【发布时间】:2020-05-11 00:21:20
【问题描述】:
我正在使用来自 https://www.kaggle.com/rounakbanik/the-movies-dataset#movies_metadata.csv 的电影数据集。
credits.csv 文件包含三列:cast、crew 和 id。演员和工作人员的行都用 JSON 填充(格式错误,键和值用单引号括起来),然后我想将其提取到单独的 DataFrame 中。但是仅仅尝试加载文件是行不通的。我正在尝试如下:
import pyspark
spark=SparkSession.builder.appName('movies').getOrCreate()

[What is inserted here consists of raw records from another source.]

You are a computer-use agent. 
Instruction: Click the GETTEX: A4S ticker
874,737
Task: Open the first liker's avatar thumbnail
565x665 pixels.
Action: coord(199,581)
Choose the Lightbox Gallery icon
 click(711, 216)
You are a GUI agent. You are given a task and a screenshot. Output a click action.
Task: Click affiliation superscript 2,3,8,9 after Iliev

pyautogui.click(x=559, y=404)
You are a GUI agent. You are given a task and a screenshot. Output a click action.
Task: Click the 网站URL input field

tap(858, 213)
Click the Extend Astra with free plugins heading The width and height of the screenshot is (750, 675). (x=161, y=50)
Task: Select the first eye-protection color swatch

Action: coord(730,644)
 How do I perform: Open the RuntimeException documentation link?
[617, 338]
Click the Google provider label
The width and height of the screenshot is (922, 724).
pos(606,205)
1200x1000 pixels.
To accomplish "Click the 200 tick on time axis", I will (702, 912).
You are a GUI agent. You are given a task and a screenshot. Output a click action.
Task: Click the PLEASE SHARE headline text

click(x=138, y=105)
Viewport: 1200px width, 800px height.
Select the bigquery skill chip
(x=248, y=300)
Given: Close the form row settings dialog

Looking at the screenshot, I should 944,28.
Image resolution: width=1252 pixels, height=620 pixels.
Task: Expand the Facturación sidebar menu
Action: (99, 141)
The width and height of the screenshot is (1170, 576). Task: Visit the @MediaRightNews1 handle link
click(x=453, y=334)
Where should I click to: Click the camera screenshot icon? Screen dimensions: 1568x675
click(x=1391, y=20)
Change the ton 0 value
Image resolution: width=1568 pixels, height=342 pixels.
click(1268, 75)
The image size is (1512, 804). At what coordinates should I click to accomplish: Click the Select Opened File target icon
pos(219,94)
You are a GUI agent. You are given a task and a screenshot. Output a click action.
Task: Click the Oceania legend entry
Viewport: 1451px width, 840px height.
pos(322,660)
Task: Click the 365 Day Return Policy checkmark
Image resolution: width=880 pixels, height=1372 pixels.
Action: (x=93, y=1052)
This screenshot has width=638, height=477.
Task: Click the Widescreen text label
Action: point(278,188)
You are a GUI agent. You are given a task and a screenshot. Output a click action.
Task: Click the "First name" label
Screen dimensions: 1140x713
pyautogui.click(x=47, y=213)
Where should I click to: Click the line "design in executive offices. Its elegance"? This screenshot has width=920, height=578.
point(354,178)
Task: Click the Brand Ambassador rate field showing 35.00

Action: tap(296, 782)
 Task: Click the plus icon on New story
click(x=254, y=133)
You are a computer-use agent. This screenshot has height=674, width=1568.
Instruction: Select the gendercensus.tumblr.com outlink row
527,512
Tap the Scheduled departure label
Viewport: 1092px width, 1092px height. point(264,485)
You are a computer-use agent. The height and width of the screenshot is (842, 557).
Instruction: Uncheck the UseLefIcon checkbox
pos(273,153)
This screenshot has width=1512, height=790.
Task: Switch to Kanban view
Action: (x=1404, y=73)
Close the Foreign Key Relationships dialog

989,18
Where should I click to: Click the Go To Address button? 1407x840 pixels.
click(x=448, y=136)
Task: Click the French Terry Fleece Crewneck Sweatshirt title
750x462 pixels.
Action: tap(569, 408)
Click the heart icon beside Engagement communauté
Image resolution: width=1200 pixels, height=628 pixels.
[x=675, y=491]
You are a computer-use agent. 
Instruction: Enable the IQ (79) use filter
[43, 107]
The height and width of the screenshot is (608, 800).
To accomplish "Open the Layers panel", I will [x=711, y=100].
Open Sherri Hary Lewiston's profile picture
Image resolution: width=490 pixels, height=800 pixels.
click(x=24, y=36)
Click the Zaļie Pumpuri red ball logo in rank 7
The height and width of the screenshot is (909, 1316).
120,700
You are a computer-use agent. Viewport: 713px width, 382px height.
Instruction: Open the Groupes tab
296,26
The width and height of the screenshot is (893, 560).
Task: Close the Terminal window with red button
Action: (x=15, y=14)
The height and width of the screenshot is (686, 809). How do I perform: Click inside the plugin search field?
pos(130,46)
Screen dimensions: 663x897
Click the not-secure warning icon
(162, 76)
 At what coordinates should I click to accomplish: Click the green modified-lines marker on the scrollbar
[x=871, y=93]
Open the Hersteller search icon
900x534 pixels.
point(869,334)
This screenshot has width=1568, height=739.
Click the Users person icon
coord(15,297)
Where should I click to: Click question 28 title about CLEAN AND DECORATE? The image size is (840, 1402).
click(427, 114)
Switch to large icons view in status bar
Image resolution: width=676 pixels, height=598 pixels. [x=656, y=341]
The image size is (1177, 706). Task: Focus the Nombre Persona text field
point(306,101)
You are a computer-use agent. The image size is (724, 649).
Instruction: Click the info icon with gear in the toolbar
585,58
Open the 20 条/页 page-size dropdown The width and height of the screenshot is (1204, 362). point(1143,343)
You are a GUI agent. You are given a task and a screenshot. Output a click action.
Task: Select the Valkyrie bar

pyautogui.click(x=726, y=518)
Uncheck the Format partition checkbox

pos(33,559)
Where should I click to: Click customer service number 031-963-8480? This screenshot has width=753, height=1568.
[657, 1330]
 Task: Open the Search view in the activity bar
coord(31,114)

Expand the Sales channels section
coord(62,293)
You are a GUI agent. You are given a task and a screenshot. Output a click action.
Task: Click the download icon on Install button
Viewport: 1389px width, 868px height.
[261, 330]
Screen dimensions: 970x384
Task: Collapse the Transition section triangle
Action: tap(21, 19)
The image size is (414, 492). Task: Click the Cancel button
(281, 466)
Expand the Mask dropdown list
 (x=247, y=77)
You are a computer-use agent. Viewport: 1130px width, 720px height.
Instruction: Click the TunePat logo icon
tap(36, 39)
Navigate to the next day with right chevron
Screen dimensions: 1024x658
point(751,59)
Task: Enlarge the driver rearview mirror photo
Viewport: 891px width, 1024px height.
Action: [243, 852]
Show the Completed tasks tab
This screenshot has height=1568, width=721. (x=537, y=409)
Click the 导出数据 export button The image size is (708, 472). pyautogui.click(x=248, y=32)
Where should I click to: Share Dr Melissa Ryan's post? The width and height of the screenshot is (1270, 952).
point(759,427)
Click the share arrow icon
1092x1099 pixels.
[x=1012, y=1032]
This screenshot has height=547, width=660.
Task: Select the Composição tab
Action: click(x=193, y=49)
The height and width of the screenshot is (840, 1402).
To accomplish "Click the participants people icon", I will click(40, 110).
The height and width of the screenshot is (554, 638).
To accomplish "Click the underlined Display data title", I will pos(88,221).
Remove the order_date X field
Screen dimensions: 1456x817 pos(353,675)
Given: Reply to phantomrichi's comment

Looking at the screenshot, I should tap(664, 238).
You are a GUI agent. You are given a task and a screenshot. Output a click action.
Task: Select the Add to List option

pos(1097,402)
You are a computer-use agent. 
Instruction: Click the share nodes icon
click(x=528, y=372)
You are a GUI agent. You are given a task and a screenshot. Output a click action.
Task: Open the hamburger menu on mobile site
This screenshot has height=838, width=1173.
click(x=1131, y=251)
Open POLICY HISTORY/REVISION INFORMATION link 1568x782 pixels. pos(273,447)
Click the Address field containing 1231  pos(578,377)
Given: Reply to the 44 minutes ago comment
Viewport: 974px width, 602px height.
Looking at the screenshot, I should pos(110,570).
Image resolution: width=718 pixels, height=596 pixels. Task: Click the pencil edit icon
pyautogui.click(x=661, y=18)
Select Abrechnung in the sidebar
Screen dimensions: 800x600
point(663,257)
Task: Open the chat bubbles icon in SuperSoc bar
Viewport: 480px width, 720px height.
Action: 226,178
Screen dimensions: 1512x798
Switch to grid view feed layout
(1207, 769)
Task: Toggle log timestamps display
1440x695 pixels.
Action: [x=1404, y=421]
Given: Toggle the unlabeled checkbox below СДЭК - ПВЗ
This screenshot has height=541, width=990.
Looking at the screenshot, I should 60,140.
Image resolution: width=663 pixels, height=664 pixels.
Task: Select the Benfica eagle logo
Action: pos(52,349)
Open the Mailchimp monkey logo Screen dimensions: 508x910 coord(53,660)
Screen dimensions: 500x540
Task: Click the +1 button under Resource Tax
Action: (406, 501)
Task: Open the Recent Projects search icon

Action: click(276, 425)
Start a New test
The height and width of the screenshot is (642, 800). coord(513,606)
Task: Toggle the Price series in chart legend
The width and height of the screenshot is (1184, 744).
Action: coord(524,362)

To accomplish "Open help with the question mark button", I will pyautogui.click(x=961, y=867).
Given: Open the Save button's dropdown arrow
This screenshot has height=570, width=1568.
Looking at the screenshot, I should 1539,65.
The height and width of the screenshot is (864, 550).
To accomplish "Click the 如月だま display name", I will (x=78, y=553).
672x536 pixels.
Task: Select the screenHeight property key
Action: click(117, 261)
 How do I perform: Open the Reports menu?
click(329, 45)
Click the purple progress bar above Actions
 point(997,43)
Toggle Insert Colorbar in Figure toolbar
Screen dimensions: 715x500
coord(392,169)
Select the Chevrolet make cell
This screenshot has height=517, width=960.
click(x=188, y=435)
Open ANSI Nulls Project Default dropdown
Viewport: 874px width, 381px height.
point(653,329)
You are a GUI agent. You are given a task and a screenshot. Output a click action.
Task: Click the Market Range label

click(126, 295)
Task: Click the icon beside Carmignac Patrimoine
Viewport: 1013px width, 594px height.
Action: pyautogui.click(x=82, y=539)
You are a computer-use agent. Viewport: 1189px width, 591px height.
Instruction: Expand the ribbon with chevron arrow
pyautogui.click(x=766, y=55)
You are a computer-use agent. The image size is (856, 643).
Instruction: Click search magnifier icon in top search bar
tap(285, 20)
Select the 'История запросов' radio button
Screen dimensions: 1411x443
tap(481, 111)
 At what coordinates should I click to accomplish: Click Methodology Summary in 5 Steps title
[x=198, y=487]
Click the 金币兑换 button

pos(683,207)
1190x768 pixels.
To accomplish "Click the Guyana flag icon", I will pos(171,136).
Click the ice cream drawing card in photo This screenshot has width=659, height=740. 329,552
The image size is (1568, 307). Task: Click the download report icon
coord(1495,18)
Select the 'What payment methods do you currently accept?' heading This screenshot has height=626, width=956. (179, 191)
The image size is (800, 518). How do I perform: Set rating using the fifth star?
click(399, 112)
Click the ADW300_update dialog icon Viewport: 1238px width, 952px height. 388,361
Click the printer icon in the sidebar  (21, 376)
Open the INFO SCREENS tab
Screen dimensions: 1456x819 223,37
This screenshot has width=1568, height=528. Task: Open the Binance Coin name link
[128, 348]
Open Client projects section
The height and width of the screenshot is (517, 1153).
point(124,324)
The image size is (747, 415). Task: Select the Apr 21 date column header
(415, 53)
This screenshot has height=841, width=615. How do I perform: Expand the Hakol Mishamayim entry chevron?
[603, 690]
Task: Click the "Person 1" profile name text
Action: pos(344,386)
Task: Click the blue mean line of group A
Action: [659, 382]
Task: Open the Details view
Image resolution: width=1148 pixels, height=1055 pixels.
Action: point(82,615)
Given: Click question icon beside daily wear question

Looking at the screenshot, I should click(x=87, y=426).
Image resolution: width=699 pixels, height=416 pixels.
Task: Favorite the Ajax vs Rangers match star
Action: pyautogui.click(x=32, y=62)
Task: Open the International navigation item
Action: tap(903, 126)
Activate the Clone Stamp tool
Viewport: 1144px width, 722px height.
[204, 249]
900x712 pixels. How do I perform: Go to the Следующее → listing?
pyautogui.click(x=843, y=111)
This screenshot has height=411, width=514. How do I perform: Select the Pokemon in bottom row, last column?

df = spark.read.csv(os.path.join(input_path, 'credits.csv'), header=True)
df.printSchema()
df.show()
root
|-- cast: string (nullable = true)
|-- crew: string (nullable = true)
|-- id: string (nullable = true)
+--------------------+--------------------+--------------------+
| cast| crew| id|
+--------------------+--------------------+--------------------+
|[{'cast_id': 14, ...|"[{'credit_id': '...| 'profile_path': ...|
|[{'cast_id': 1, '...|[{'credit_id': '5...| 8844|
|[{'cast_id': 2, '...|[{'credit_id': '5...| 15602|
|"[{'cast_id': 1, ...| 'credit_id': '52...| 'gender': 1|
|[{'cast_id': 1, '...|[{'credit_id': '5...| 11862|
|"[{'cast_id': 25,...| 'credit_id': '52...| 'gender': 0|
|[{'cast_id': 1, '...|[{'credit_id': '5...| 11860|
|[{'cast_id': 2, '...|[{'credit_id': '5...| 45325|
|[{'cast_id': 1, '...|[{'credit_id': '5...| 9091|
|[{'cast_id': 1, '...|[{'credit_id': '5...| 710|
|"[{'cast_id': 1, ...| 'credit_id': '52...| 'gender': 2|
|[{'cast_id': 9, '...|"[{'credit_id': '...| 'profile_path': ...|
|"[{'cast_id': 1, ...| 'credit_id': '56...| 'gender': 0|
|"[{'cast_id': 1, ...| 'credit_id': '52...| 'gender': 2|
|"[{'cast_id': 1, ...| 'credit_id': '59...| 'gender': 2|
|"[{'cast_id': 4, ...| 'credit_id': '52...| 'gender': 2|
|[{'cast_id': 6, '...|[{'credit_id': '5...| 4584|
|[{'cast_id': 42, ...|"[{'credit_id': '...| 'profile_path': ...|
|"[{'cast_id': 1, ...| 'order': 14| 'profile_path': ...|
|[{'cast_id': 1, '...|[{'credit_id': '5...| 11517|
+--------------------+--------------------+--------------------+
only showing top 20 rows
ID 列只能包含数字。 演员和工作人员行应该作为字符串加载,就像我尝试使用 Pandas 加载数据时发生的那样。
import pandas as pd
df=pd.read_csv(os.path.join(input_path, 'credits.csv'))
type(df.cast[0])
str
如何将数据加载到 Spark DataFrame 中并将每行的 JSON 数据收集到新的 DataFrame 中?
【问题讨论】:
标签: python apache-spark pyspark